作者机构：中国医科大学基础医学院病理教研室 中国医科大学附属第一临床学院病理科沈阳110001 辽宁省肿瘤医院病理科沈阳110042 包头医学院第二附属医院放疗科包头014030 沈阳市苏家屯区妇婴医院病理科沈阳110101 

出 版 物：《肿瘤》 (Tumor)

年 卷 期：2012年第32卷第3期

页      面：149-158页

核心收录：

学科分类：1002[医学-临床医学] 100214[医学-肿瘤学] 10[医学] 

基　　金：国家自然科学基金资助项目(编号:30971114) 

主　　题：肺肿瘤 蛋白激酶C 微小染色体维持蛋白7 磷酸化 

摘      要：目的:研究蛋白激酶C受体1(receptor for activated Ckinase1,RACK1)基因沉默或过表达对大细胞肺癌细胞系H460及肺腺癌细胞系A549细胞增殖的影响,并探讨其可能的作用机制。
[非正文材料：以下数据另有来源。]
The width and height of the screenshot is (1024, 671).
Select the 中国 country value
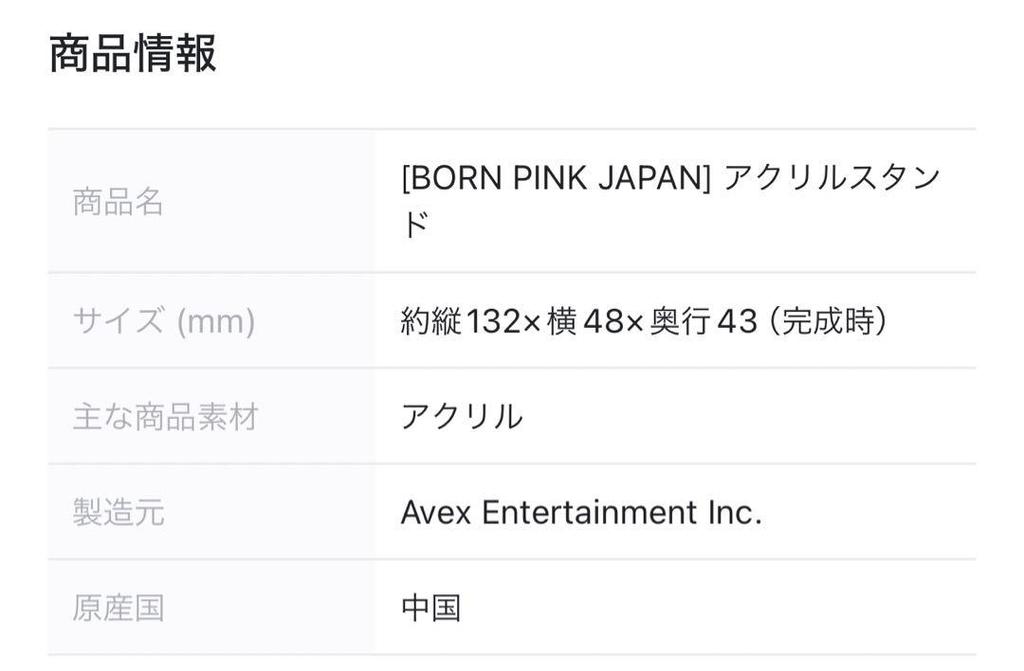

方法:采用脂质体转染法分别将针对RACK1基因的RACK1siRNA和重组质粒pCMV-sport6-RACK1转入H460和A549细胞中。采用MTT法和集落形成实验分析RACK1基因对细胞增殖的影响,FCM检测其对细胞周期的影响;采用酵母双杂交法、免疫共沉淀法、激光共聚焦显微术及磷酸化蛋白免疫共沉淀法检测RACK1表达与肺癌细胞增殖之间的关系。结果:转染RACK1siRNA后,H460和A549细胞中RACK1蛋白的表达量明显下调,细胞的增殖能力和集落生成数明显降低,S期细胞所占比例明显下降(P0.01);转染pCMV-sport6-RACK1后,H460和A549细胞中RACK1蛋白的表达量明显上调,细胞的增殖能力增强,倍增时间增加,集落生成数明显增多,S期细胞所占比例明显升高(P0.01)。采用酵母双杂交法和免疫共沉淀法检测发现,RACK1与MCM7存在直接作用。RACK1进入细胞核内,与微小染色体维持蛋白7(minichromosome maintenance protein7,MCM7)特异性结合,促进MCM7蛋白磷酸化。结论:RACK1通过直接与MCM7结合促进MCM7蛋白磷酸化途径,继而促进肺癌细胞增殖。